* Metin Alıntısı:
————————
3. Ali İmran Suresi / 110.ayet

Siz, insanlar için çıkarılmış en hayırlı ümmet/toplumsunuz. İyi ve güzel olanı önerir, kötü ve çirkin olanı da engellersiniz. Allah’a inanır ve güvenirsiniz. Şayet kitap ehli de inanıp güvenseydi, elbette kendileri için iyi olurdu. İçlerinden mümin olanlar vardır. Fakat çoğunluğu yoldan çıkmış fasıktır.

Bknz: (3/104)(9/112)

Mustafa Çavdar Meali

Ali İmran 110 ayeti için diğer mealler.

Abdülbaki Gölpınarlı Meali:

Siz insanlar için meydana çıkarılan en hayırlı ümmetsiniz; insanlara iyiliği emredersiniz, kötülükte bulunmamalarını söylersiniz ve Allah'a inanırsınız. Kitap ehli de inansaydı hayırlı olurdu kendilerine. Onlardan inananlar da var, fakat çoğu dinden çıkmıştır.

(Ali İmran 110)
————————
* Ham Veri:
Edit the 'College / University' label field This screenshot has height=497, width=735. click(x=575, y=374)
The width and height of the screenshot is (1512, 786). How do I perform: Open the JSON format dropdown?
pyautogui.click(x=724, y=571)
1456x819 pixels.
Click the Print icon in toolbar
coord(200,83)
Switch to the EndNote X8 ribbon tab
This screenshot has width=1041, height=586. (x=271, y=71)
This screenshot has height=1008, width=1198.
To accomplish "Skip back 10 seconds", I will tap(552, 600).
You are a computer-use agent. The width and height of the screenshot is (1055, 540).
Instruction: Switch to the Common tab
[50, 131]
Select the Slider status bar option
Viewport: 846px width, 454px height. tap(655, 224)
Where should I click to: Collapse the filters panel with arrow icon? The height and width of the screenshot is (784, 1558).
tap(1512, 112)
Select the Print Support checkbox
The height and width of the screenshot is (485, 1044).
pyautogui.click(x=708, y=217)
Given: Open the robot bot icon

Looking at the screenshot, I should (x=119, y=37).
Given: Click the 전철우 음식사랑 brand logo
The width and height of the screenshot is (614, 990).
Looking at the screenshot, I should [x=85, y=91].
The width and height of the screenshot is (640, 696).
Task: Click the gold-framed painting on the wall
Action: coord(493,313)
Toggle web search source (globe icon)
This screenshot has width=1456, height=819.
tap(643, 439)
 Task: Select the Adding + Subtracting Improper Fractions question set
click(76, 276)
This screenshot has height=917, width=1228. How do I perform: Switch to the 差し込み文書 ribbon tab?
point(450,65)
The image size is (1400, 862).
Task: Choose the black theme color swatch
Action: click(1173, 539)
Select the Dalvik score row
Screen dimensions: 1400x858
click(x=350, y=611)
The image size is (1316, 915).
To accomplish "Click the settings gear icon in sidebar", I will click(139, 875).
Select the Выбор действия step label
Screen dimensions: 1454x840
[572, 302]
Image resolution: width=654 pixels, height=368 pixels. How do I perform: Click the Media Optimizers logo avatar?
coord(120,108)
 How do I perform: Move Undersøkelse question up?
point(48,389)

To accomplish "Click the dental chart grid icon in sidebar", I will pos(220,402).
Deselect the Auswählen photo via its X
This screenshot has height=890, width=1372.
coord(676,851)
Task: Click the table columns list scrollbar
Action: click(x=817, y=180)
————————
* Verilen Görev 1:
Ali İmran 110. ayet metninde Mustafa Çavdar mealine göre kitap ehlinin çoğunluğu nasıl nitelendiriliyor?
* Verilen Görev 2:
Ali İmran 110. ayet metninde Mustafa Çavdar mealine göre "en hayırlı ümmet" olarak anılan toplum hangi özellikleriyle tanımlanıyor? Bir ila üç cümleyle açıklayın.
Yanıt verirken yalnızca Ali İmran 110. ayet metnine dayanın.

* Görev Yanıtı 1:
Yoldan çıkmış fasıklar olarak nitelendiriliyor.

* Görev Yanıtı 2:
Bu toplum insanlar için çıkarılmış en hayırlı ümmet olarak anılır. İyi ve güzel olanı önerdiği, kötü ve çirkin olanı engellediği belirtilir. Ayrıca Allah'a inanıp güvendiği söylenir.